Me and my husband Fergus did a lot of traveling in the ‘afterwards’. I wanted to capture something of that; all our walking through the world. And how, the further we walked, the bigger the world became.

The Absolute Book began directly when I started musing on the kinds of stories I love. Particularly those I’d loved for a very long time.

I was sixteen when I read Mikhail Bulgakov’s The Master and Margarita. I can still remember my thump of excitement at the movement from chapter one, ‘Never Talk to Strangers’, to chapter two, ‘Pontius Pilate’. In chapter one a couple of members of the Writers Union are having a conversation by the Patriarch Ponds in Moscow on a hot day sometime in the late 1920s. They are interrupted by a foreign gentleman; a professor of some sort. After a time the men’s conversation turns to theological matters, and the foreigner begins to tell a story. The first lines of his story are the final lines of chapter one, and the first of chapter two:

Early in the morning of the spring month of Nisan the Procurator of Judaea, Pontius Pilate, in a white cloak lined with blood-red, emerged with his shuffling cavalryman’s walk into the arcade connecting the two wings of the palace of Herod the Great.’

Chapter two almost entirely concerns the examination of a troublesome and deeply touching rebel by the migraine-stricken Procurator. The whole of the novel, with its witches and night flights, its communist officials and badly behaved poets, its venal Muscovites, vexed theater impresarios, depressed novelists and talking cats was enormously influential for me. It isn’t just the quality of The Master and Margarita’s bookishness that I love (there’s a suppressed and very nearly burned novel manuscript at the center of the story), it is also its humor, its seriousness, artistic and intellectual; its and fearlessness about being farcical, or being grand; its sense of wonder and enchantment; its deep and real feelings. All of those things managing to sit singing with one another in a single book gave me a sense of what it was possible to do. I never forgot the way that book first made me feel. So, when I started to think what to do with the great feeling of freedom that came upon me after having being deeply sad and deathly tired, I thought about The Master and Margarita.

My next thought was that if I was going to try to write something tonally varied, it would be a very good idea if it had a number of fantasy tropes that were familiar, and would help shape the story. I liked and had been musing about the sort of book in which a group of people spend the novel looking for something. A thing. An object. Some of those books were what you might call arcane thrillers. Books like The Da Vinci Code or Shadow of the Wind. Books with a scholarly hero, and peopled by groups with competing or collaborative interests related to the thing they’re trying to find. Books full of reasons for strangers to talk to one another. Reasons for strange bedfellows.

#### DATA EXTRACT:
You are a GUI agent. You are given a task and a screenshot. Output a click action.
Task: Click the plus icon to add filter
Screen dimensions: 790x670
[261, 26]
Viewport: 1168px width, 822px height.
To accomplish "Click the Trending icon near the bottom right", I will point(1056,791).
---
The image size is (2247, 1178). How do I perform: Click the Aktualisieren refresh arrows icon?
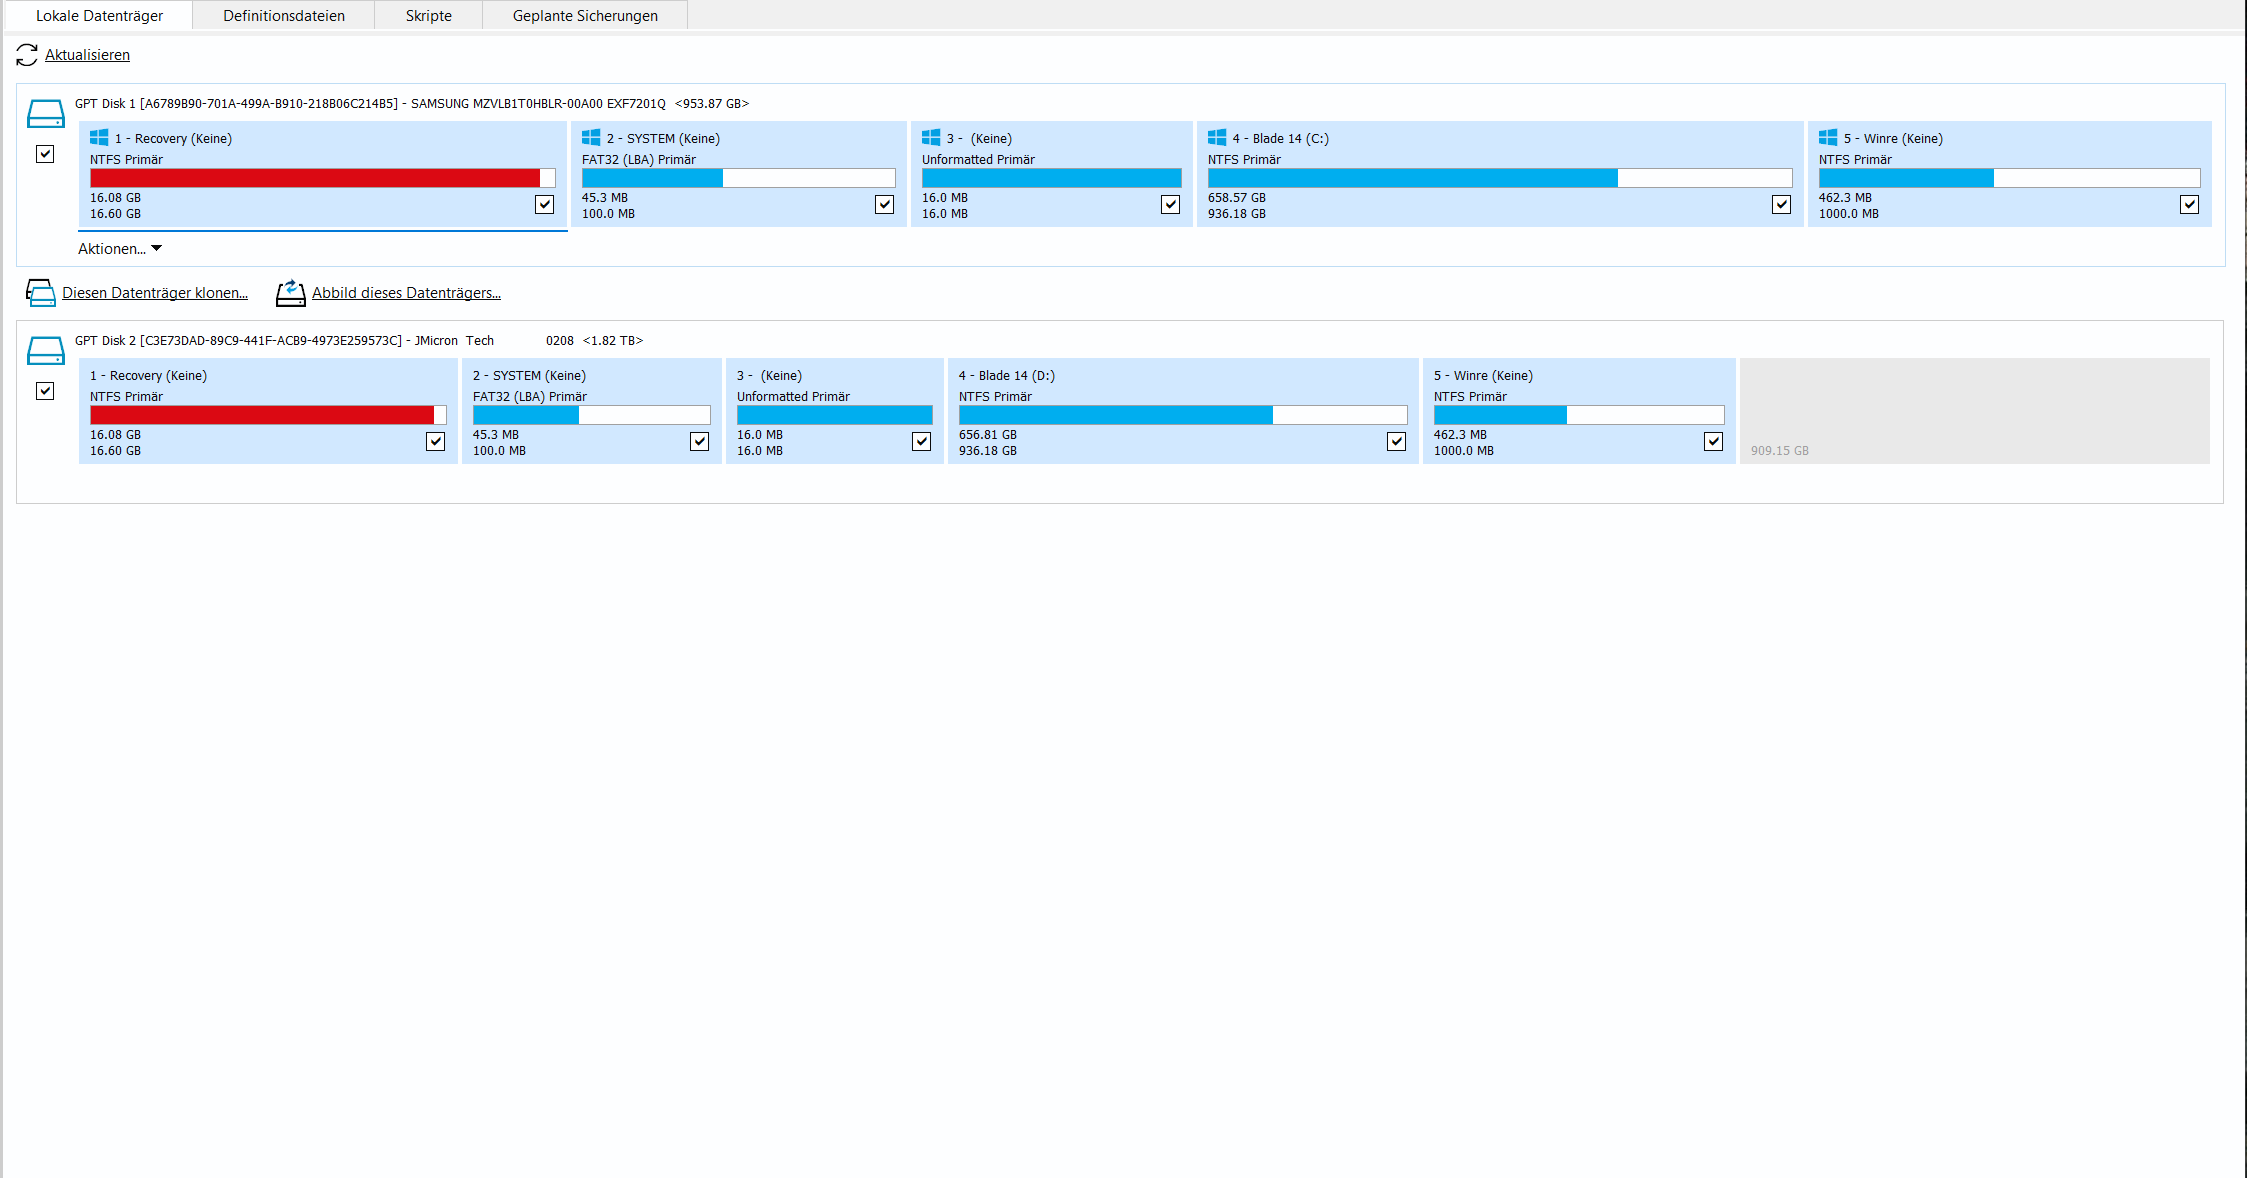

#### YOUR TASK:
Please list every book title mentioned in the essay above about beloved stories.

#### TASK RESPONSE:
- The Absolute Book
- The Master and Margarita
- The Da Vinci Code
- Shadow of the Wind